Data for this exercise START

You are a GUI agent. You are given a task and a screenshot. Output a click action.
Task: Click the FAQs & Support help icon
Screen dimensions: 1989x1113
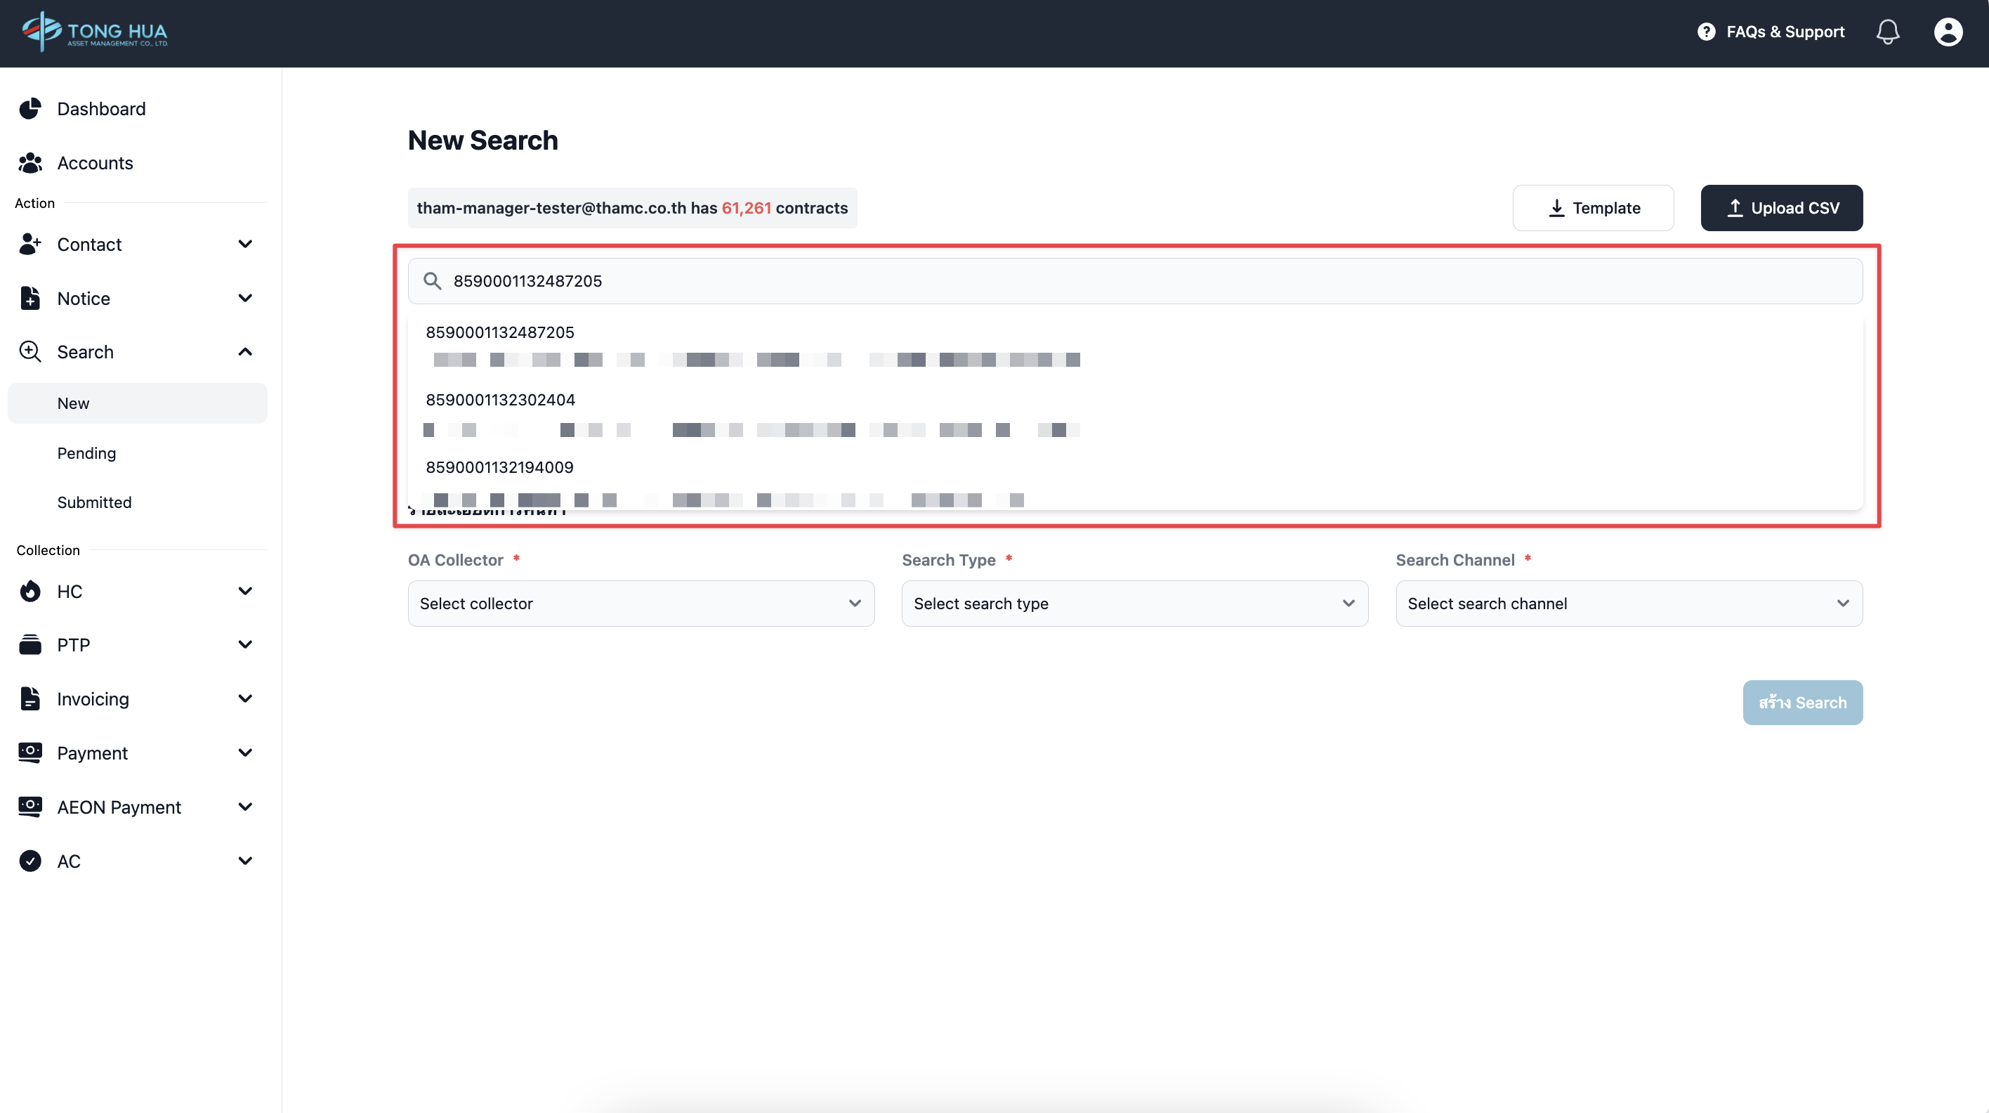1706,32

Data for this exercise END
Data for this exercise START

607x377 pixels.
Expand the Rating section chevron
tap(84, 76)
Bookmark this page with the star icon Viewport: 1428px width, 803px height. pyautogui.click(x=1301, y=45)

Data for this exercise END
Data for this exercise START

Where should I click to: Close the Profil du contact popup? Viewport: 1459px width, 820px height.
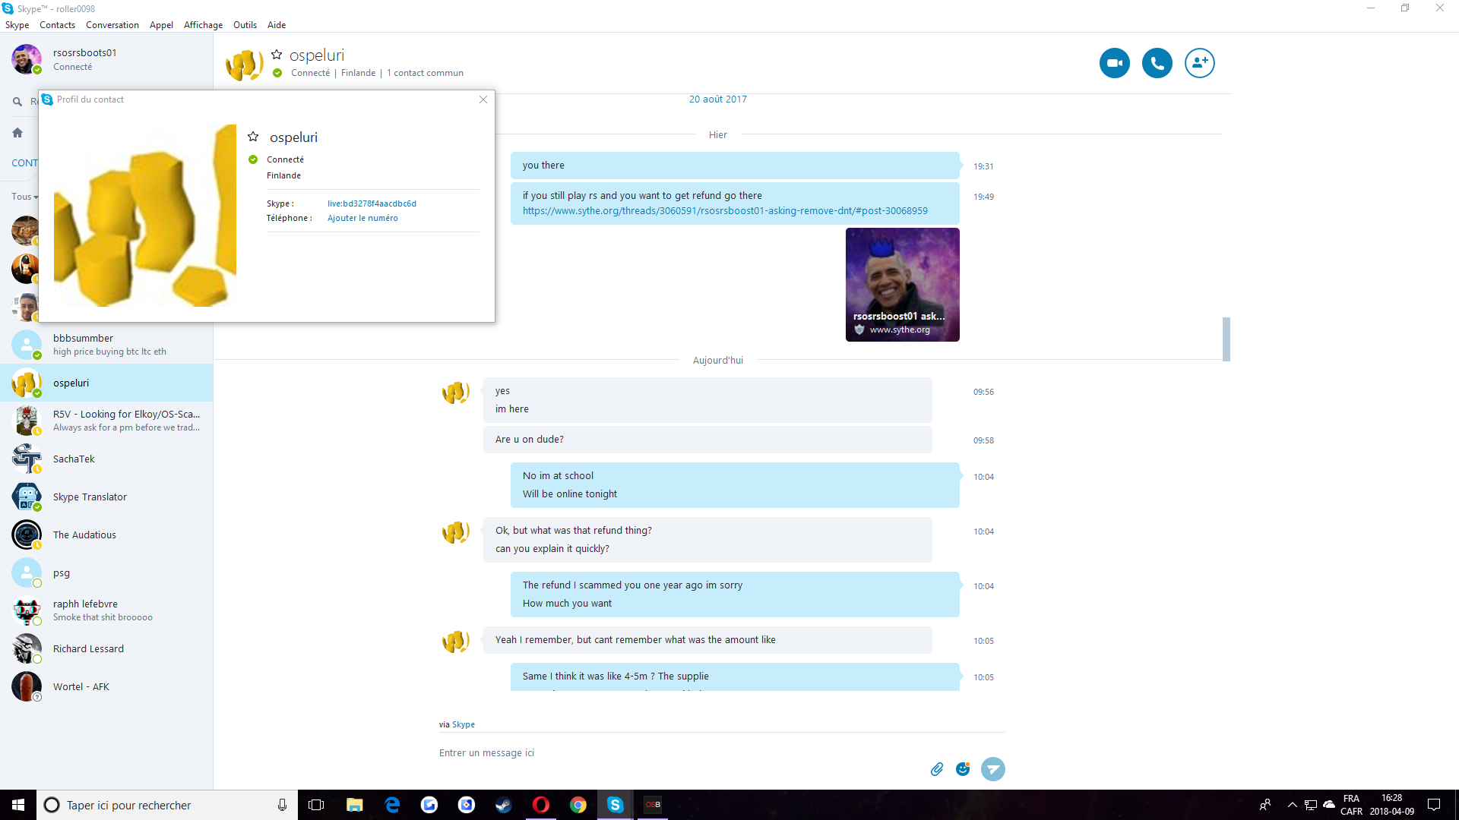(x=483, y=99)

Data for this exercise END

• **What is needed**
In the listing above, find the line containing "Expand the Rating section chevron" and the line containing "Bookmark this page". Output them and every line between, exactly, and nothing else.

• **Exercise solution**
Expand the Rating section chevron
tap(84, 76)
Bookmark this page with the star icon Viewport: 1428px width, 803px height. pyautogui.click(x=1301, y=45)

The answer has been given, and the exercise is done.